Ces annonces encore floues ne sont pour l'instant pas de nature à rassurer les organisateurs de séjours, devant faire face à plusieurs inconnues. Parmi elles : la question des transports et le maintien ou non à l'été du rayon de déplacement de 100 kilomètres, qui limiterait nombre de possibilités même dans un cadre régional. Ou encore le degré d'exigence d'un probable protocole sanitaire, son impact sur la taille des groupes accueillis, le type d'espaces requis et le programme qui pourra être proposé aux enfants et jeunes.

Et, tout en cherchant pour certaines à préparer des activités ou des colos différentes de ce qu'elles organisent d'habitude, les associations du secteur s'inquiètent pour leur avenir. "Le silence actuel du gouvernement sur la question des colos est particulièrement difficile pour les associations : la saisonnalité de l’activité, la crise de plus de 20 ans que vit le secteur, l’impossibilité actuelle d’obtenir des prêts ou des aides pour les trésoreries et surtout l’impossibilité de se projeter pour les mois qui viennent renforcent les risques de disparition des structures", écrit ce 6 mai le collectif Camps colos au Premier ministre, après un courrier début avril aux ministres concernés resté sans réponse. Ce collectif insiste sur la nécessité d'une décision au 15 mai pour permettre aux associations de s'organiser, rappelant au passage que "la distanciation physique et le port du masque sont, notamment, des précautions impossibles à tenir en colo". Il demande par ailleurs la création d'un "fonds spécifique de soutien aux colonies de vacances".

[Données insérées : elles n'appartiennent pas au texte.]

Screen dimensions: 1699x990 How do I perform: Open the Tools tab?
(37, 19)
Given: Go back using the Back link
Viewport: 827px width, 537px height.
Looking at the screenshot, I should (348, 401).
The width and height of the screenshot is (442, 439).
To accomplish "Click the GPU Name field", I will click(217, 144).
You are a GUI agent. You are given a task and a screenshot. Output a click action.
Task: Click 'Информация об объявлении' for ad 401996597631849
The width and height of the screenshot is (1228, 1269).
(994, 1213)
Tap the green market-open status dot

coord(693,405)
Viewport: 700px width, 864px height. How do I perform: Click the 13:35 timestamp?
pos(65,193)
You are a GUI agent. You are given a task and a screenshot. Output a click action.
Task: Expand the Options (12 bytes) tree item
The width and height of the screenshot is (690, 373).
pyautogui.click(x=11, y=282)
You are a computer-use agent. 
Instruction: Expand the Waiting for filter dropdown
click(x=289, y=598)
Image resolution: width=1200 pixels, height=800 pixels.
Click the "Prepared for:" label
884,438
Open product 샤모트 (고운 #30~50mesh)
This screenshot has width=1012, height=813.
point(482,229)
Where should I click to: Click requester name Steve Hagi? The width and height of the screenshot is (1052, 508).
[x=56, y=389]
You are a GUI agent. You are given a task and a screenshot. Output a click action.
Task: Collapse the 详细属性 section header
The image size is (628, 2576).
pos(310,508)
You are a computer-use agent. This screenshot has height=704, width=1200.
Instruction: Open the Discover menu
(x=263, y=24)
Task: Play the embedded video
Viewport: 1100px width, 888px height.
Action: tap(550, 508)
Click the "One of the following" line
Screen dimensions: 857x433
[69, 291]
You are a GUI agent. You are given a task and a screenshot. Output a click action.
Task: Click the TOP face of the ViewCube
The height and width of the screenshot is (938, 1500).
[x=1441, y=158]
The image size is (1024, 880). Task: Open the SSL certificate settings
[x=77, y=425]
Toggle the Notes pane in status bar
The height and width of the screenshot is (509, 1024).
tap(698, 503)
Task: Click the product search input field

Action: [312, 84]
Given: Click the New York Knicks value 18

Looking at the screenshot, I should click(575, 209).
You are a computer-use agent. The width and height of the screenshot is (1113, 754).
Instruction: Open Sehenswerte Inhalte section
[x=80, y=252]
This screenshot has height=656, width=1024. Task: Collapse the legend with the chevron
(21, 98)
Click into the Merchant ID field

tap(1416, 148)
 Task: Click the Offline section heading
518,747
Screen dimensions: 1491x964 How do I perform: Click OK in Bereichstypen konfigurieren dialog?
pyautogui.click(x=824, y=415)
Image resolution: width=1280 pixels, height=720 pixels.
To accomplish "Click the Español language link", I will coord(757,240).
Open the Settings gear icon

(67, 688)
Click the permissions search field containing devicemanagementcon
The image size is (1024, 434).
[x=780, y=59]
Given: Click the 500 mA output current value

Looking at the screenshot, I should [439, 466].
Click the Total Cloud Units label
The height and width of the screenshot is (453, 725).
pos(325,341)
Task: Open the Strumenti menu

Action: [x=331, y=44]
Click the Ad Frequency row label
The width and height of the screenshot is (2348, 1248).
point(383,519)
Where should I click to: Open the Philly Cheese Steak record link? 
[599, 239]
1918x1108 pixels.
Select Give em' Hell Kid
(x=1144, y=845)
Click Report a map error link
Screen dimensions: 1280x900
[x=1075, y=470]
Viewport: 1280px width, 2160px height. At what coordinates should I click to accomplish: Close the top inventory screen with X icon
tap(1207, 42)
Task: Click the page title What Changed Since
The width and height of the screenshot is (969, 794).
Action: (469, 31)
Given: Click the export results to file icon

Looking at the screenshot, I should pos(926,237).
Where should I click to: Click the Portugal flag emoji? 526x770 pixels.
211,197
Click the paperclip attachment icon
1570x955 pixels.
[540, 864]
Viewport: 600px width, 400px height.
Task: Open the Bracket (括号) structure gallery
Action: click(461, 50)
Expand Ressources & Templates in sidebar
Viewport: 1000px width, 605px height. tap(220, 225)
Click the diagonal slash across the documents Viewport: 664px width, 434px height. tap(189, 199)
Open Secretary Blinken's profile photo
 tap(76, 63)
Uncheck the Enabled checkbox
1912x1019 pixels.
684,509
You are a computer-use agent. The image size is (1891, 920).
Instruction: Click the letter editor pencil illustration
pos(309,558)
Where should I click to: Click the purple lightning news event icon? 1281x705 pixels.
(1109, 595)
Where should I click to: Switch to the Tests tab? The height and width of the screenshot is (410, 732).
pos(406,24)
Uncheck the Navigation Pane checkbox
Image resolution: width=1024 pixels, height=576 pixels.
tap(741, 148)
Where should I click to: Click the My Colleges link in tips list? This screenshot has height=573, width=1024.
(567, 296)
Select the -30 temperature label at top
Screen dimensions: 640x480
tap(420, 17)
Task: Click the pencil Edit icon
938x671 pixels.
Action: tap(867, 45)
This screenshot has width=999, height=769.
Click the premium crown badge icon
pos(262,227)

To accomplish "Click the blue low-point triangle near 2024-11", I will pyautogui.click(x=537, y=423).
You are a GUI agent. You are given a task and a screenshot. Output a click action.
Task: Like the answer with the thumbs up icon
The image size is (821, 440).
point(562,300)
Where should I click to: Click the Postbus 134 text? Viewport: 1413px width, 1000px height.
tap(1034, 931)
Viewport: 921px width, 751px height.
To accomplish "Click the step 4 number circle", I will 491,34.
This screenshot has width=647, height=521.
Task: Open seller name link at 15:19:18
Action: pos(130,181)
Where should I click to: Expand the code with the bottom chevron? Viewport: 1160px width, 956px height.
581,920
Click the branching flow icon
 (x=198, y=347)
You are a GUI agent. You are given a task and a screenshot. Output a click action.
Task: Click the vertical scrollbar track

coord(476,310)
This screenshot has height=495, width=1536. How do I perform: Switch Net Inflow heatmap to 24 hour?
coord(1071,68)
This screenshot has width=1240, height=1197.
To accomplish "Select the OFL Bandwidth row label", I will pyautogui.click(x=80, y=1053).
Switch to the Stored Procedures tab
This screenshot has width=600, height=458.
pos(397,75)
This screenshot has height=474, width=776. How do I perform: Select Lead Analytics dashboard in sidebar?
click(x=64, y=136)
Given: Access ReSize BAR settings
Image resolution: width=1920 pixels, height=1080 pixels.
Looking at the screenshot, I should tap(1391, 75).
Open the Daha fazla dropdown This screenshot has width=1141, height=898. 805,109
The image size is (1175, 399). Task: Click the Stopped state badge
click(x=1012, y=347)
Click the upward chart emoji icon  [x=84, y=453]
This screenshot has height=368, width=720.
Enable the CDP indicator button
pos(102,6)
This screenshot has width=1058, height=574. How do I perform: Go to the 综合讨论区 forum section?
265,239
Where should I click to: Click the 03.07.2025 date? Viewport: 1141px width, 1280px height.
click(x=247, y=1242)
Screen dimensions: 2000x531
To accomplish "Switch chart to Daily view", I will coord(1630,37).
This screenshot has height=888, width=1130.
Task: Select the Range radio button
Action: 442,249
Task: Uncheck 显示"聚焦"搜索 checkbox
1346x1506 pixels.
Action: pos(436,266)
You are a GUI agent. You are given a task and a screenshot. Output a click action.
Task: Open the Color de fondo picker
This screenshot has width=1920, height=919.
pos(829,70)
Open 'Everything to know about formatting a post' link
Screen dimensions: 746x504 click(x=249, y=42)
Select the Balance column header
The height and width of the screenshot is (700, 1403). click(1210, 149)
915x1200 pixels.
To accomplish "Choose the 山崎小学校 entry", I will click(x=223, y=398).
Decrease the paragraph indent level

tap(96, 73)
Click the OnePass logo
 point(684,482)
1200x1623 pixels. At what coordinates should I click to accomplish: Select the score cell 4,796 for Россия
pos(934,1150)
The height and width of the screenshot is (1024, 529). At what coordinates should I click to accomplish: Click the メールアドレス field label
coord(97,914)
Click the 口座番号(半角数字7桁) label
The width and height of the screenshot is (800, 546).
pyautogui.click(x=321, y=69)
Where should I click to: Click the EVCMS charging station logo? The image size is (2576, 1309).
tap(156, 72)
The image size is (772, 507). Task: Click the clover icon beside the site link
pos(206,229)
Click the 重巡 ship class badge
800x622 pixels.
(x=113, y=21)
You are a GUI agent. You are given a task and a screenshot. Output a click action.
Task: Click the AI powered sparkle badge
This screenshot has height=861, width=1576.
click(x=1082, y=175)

Quid de la "colo éducative" ?


Autre sujet d'inquiétude pour ces acteurs de l'éducation populaire, exprimé le 24 avril dans une tribune publiée sur le site du journal Libération : la volonté du gouvernement de "réinventer" les colos, au risque de "[tourner] le dos aux idées fondatrices des colos" et de ne pas s'appuyer sur les structures existantes. Dans un courrier du 22 avril au ministre de l'Education nationale et de la Jeunesse, le sénateur Michel Savin (LR, Isère) s'interroge lui aussi sur la notion de "colos éducatives" évoquée par le gouvernement, rappelant que les séjours ont déjà "une visée éducative certaine et obligatoire".

Il fait plus globalement part de ses inquiétudes sur la pérennité des structures dans le contexte du confinement, notamment au sujet des subventions, "au regard des difficultés que traversent les collectivités locales". Observant que "les inscriptions ont connu un véritable coup d’arrêt" depuis le début du confinement, le sénateur appelle le gouvernement à attribuer "a minima" une aide au départ en vacances des mineurs pour les familles des classes moyennes et populaires.

Des vacances "motivantes" et "sociales", enjeu de raccrochage scolaire

Dans une note publiée le 29 avril, le think tank Terra Nova estime que "l'urgence n’est pas seulement la remise à niveau" des élèves sur les savoirs fondamentaux, mais bien leur "resocialisation", leur "remotivation". Les auteurs suggèrent de multiplier l'organisation de "stages consistant en un ensemble de pratiques ludiques, culturelles, scientifiques, techniques, sportives et artistiques ou dans les sphères de l’engagement citoyen et solidaire", cela en s'appuyant en premier lieu sur les associations déjà compétentes en la matière, en lien avec les collectivités locales, les établissements scolaires et d'enseignement supérieur. L'enjeu pour ce think tank : "si seulement 5% des 12 millions d’élèves que compte la France ont été 'perdus' pendant ce confinement, il s’agirait de 600.000 élèves à 'retrouver'".